‘Você está louca’, ‘você está distorcendo o que eu disse’. Frases como essas, tão comuns no dia a dia de tantas mulheres, configuram um tipo de violência psicológica sutil, porém extremamente danosa: o gaslighting, que pode ser praticado no âmbito familiar, em uma relação afetiva, no ambiente laboral ou em outro meio social frequentado.

O gaslighting baseia-se, essencialmente, em obter controle sobre os demais através de táticas de persuasão para diminuir a autoestima da vítima. Na medida em que ela vai aceitando o comportamento manipulativo, o nível de manipulação vai aumentando gradativamente.
“Os gaslighters podem ser fáceis, ou não, de serem identificados, já que muitas vezes desafiam uma percepção mais aguçada e possuem uma série distinta de comportamentos. O que todos têm em comum é a manipulação enquanto estilo de vida para obter controle sobre os demais, tirando o equilíbrio emocional da vítima e fazendo com que ela se questione sobre a sua própria realidade e sanidade”, explica Flávia Albaine, especialista em Direito Privado pela Universidade Estadual do Rio de Janeiro.
Exemplos de comportamentos assim podem ser reconhecidos através de ações praticadas por um namorado extremamente controlador e ciumento, mas que envolve a parceira por ser charmoso e autoconfiante, fazendo com que ela acredite que ciúmes é prova de amor; por um assediador que culpa a vítima por uma violência cometida contra a mesma, dizendo que ela foi a causadora da situação ou que está “maluca”; pelo chefe que sempre dá um jeito de levar o crédito pelo trabalho que você faz ou tenta invisibilizar, de forma direta ou velada, a sua competência, fazendo com que se questione se realmente é boa no que faz.
Discórdia e coleta de dados 482s64
Outra tática comum dos gaslighters é coletar informações fornecidas pela própria vítima e, posteriormente, utilizá-las contra elas para prejudicá-las.
Eles tratam a vulnerabilidade da vítima como uma fraqueza a ser explorada e, em muitos casos, espalham boatos para enfraquecê-la emocionalmente. Causar discórdias entre as pessoas é algo que atende muito bem a necessidade que os gaslighters têm de dominar e controlar, pois, assim, eles fazem com que as pessoas concordem com eles, maculando o caráter da vítima, evitando o confronto direto e evitando as responsabilidades por suas ações.
Um exemplo corriqueiro desse tipo de conduta é quando a mulher, vítima de algum tipo de violência, decide procurar ajuda e denunciar o agressor. Em vez de ser acolhida como deveria, o seu discurso é desqualificado e desacreditado por amigos, familiares e até pelas autoridades policiais e judiciais.

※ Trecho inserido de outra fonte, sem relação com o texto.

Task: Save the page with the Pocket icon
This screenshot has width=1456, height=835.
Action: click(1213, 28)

A vítima, então, se torna algoz. Sofre um processo de revitimização, se sente acuada e não sabe mais para quem recorrer para pedir ajuda. Através desse tipo de ação, os perpetradores da violência podem levar a vítima à depressão e, em alguns casos, ao suicídio.
De acordo com a psicóloga policial Simone Daltoe, que atua na Dpcami (Delegacia de Proteção à Criança, Adolescente, Mulher e Idoso) de Florianópolis, o gaslighting é tão prejudicial quanto a violência física, porém, mais difícil de ser notado. Diferente de uma agressão física, os abusos mentais são construídos ao longo do tempo.

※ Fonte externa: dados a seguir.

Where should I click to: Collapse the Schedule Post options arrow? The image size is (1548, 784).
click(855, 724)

“É um tipo de abuso psicológico, para convencer a mulher [ou vítima] e menosprezá-la. Ela acaba duvidando da capacidade emocional. O gaslighting tem essa sutileza, que é o abalo à saúde emocional”, descreve.
No âmbito doméstico, familiar e afetivo, o gaslighting cometido contra a mulher pode configurar violência psicológica a atrair a incidência da Lei Maria da Penha. Caso tal fato ocorra contra a vítima mulher em outro ambiente, pode configurar o crime de violência psicológica contra a mulher previsto no artigo 147-B do Código Penal.
Como identificar 481v5d
Além das frases acima, outros sinais definem o gaslighting. “O parceiro convence, e a pessoa fica duvidando da sua própria capacidade psicológica”, destaca Simone.

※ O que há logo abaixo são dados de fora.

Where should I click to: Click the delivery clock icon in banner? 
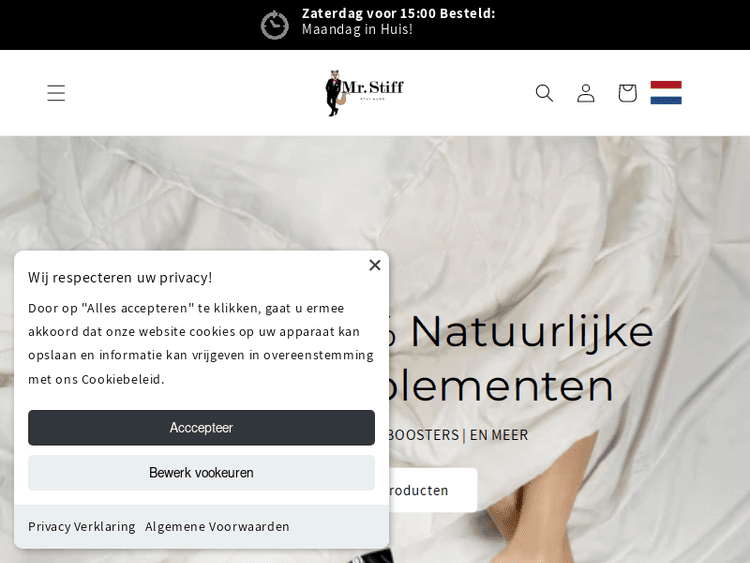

Usado como base para um livro sobre o tema, a psicóloga Stephanie Moulton Sarkis escreveu artigo intitulado “11 Sinais Para Ficar Atento ao Gaslighting”. No texto, ela elencou as técnicas usadas pelas pessoas que praticam o abuso, em diferentes espaços e relações. Confira alguns deles:
Eles contam mentiras chocantes;
Eles negam que tenham dito algo, mesmo que você tenha provas;
Eles usam o que é próximo e especial para você como munição;
Eles diminuem você ao longo do tempo;
Eles sabem que a confusão enfraquece as pessoas;
Eles dizem a você e aos outros que você está louca;
Eles dizem a você que todos os outros são mentirosos.